A dark comedy about self, sex ... and fake choking

Choke
Dual (and dueling) nature: Sam Rockwell (left) and Kelly Macdonald.

At a time in our cultural history when movie couples have sex with their bras and boxers on -- I'm talking about you, Carrie and Big -- and in a smokeless age where lighting up a Camel can get you an R rating, it's reassuring to see a movie that's not afraid to show a little tit. And better yet, to have a few ideas.

Well, not really full-blown ideas. Perhaps just notions: about sin and redemption, love and trust, and the dual (and dueling) nature inside all of us.

The novelist Chuck Palahniuk dealt with these themes on a much grander and more imaginative scale in his surreal novel Fight Club, which became an outstanding movie. In his novel Choke, he covers pretty much the same ground in a more realistic scenario: Sure, there's a twist at the end that deals with who's really who. But it's not way out there, like the end of Fight Club, and you can almost see it coming.

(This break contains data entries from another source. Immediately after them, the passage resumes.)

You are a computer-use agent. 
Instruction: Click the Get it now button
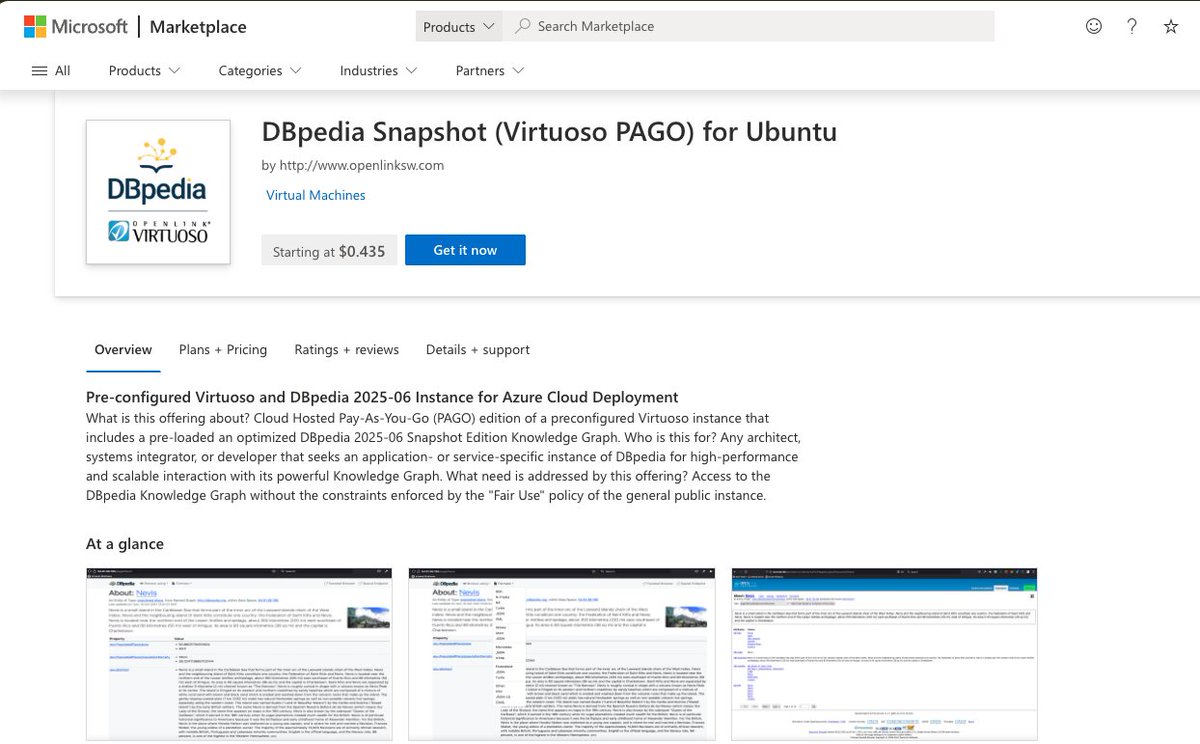point(465,250)
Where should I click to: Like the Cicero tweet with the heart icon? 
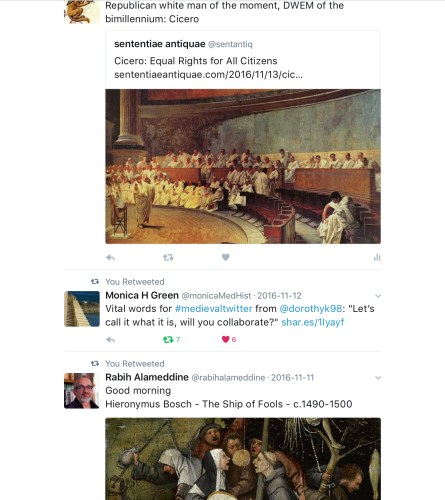point(226,257)
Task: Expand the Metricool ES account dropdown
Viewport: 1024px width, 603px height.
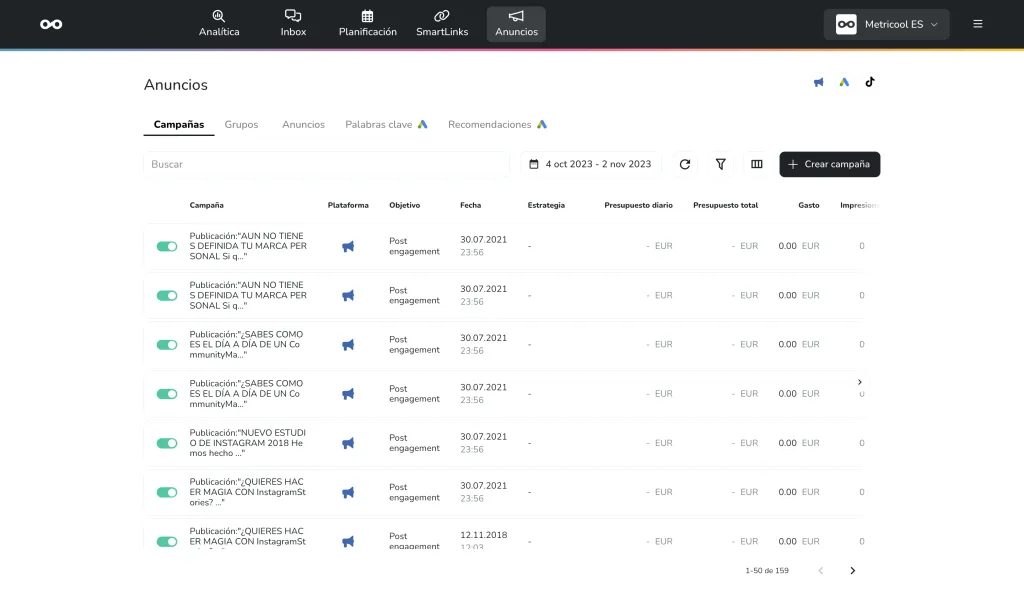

Palahniuk's self-loathing alter ego in Choke is Victor Mancini, whose name hints at his affliction. He's a sex addict who can pretty much conquer any woman he wants, and he's in a support group to get over it, as well as to get laid: He's nailing the group's most recidivist member, who can't bring herself to take even the first step. For fun, at restaurants, he pretends to choke, and he makes sure that the richest-looking patron gives him the Heimlich so he can guilt the dude into sending him money.

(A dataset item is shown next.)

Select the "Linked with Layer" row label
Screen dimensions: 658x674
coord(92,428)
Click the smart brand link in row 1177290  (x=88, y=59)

Victor (Sam Rockwell) works at a tourist trap that recreates a colonial American village, complete with stocks for employees who forget their "thees" and "thous." His best friend, Denny (Brad William Henke), also works there, and he's also a sex addict. (What are the odds?) Their supervisor, Charlie (Clark Gregg, of TV's The New Adventures of Old Christine, who also wrote the screenplay and directed Choke), never breaks character at work, and he's a total pain in the arse. Plus he's sweet on the only employee of the place who won't have sex with Victor.

Worst of all, Victor's mother (Angelica Houston) is dying in a mental hospital after a lifetime of drugs has led her to dementia. She raised him on the run from child-care services and foster homes, and now she doesn't recognize him. Every time he visits, he plays the role of another imaginary person in her life. He pays for her pricey facility with the money he gets from choking.

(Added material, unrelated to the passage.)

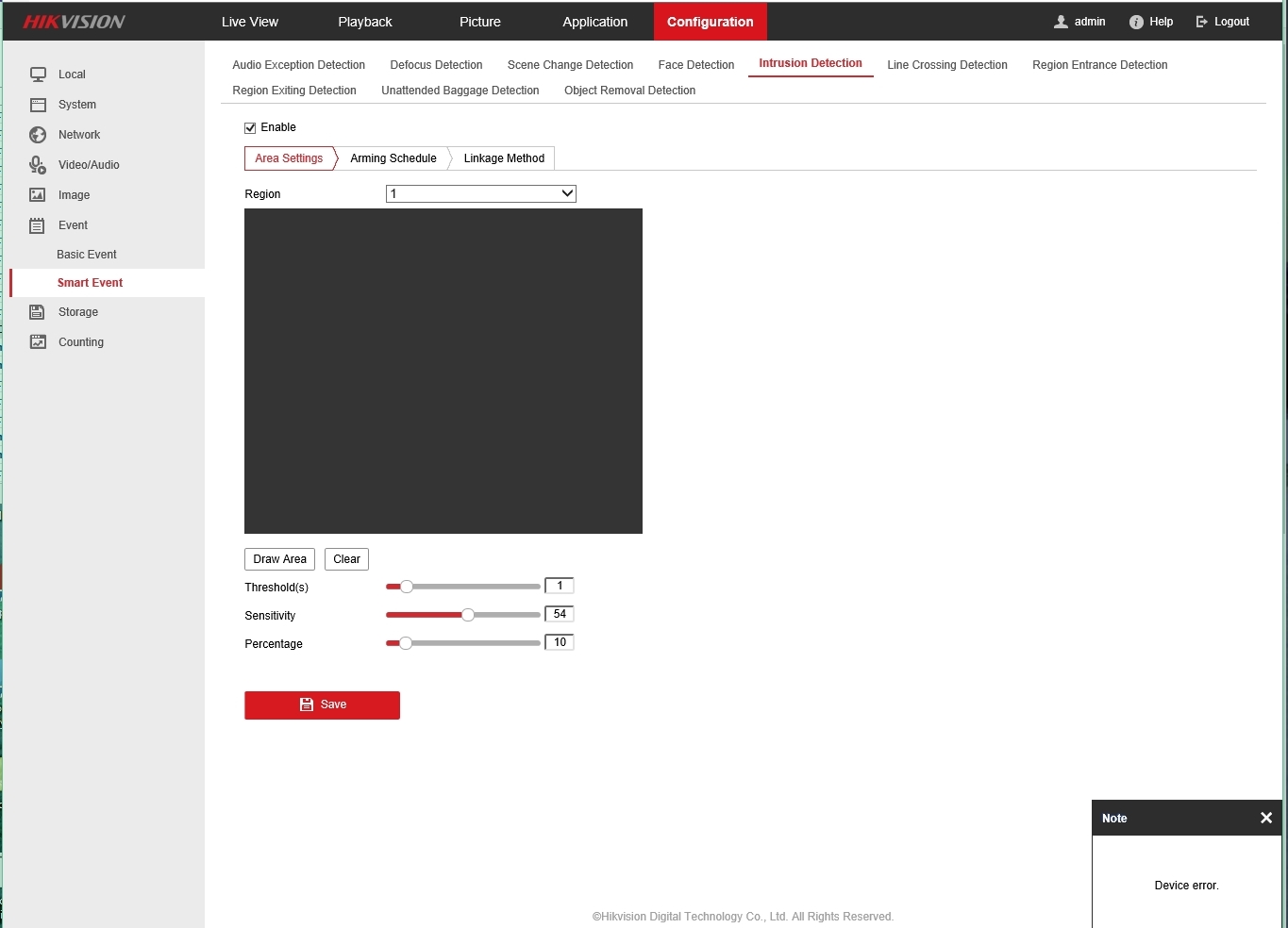Toggle the Enable checkbox for intrusion detection
The height and width of the screenshot is (928, 1288).
coord(250,128)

Time is running out for Victor to uncover who his father is, and he gets a little help from a young doctor (Kelly Macdonald) who comes up with an idea for an experimental treatment that could save his mother -- one that requires Victor to get the doctor pregnant, which he can't do because he sort of likes her, and feeling anything for a sex partner makes him go limp.

From this fanciful plot comes a Palahniukian rumination on loneliness, emotional paralysis and split personalities: Is Victor, like his mother's Italian-language diary says, really the half-clone offspring grown from the foreskin of Jesus Christ? (Jesus had a dual nature, too, so it makes sense.) Is he really as bad a fellow as he thinks he is, or does caring for his mother make him a little good?

There are no answers, not because the questions are so terribly profound, but because Choke is more of a romp than a think piece. It's randy enough for people who won't get it, but probably not smart enough for those who will.

It's also darkly funny, and consistently so, at least until it begins to wind down. Victor doesn't just imagine women with their shirts off: If the boobs of his first fantasy aren't right, he gives the chest another shot. When he and Denny tell a stripper that blondes are more susceptible to cancer, she dies her hair black, and Denny falls in love with her. Jealous of Denny's commitment, Victor asks him, "Are you going to be happy paying your kid's tuition with crinkled-up dollar bills?"

The acting in Choke is lovely -- unusually gentle and somber -- and the actors never gun the material. Rockwell, who so often plays a weasel, here employs his seldom-seen and much-appreciated soulful other self. And Houston, as always, is unearthly, sublime: She's as much a spirit as an actress, and with her hair streaked gray, you can almost imagine that she's seen God.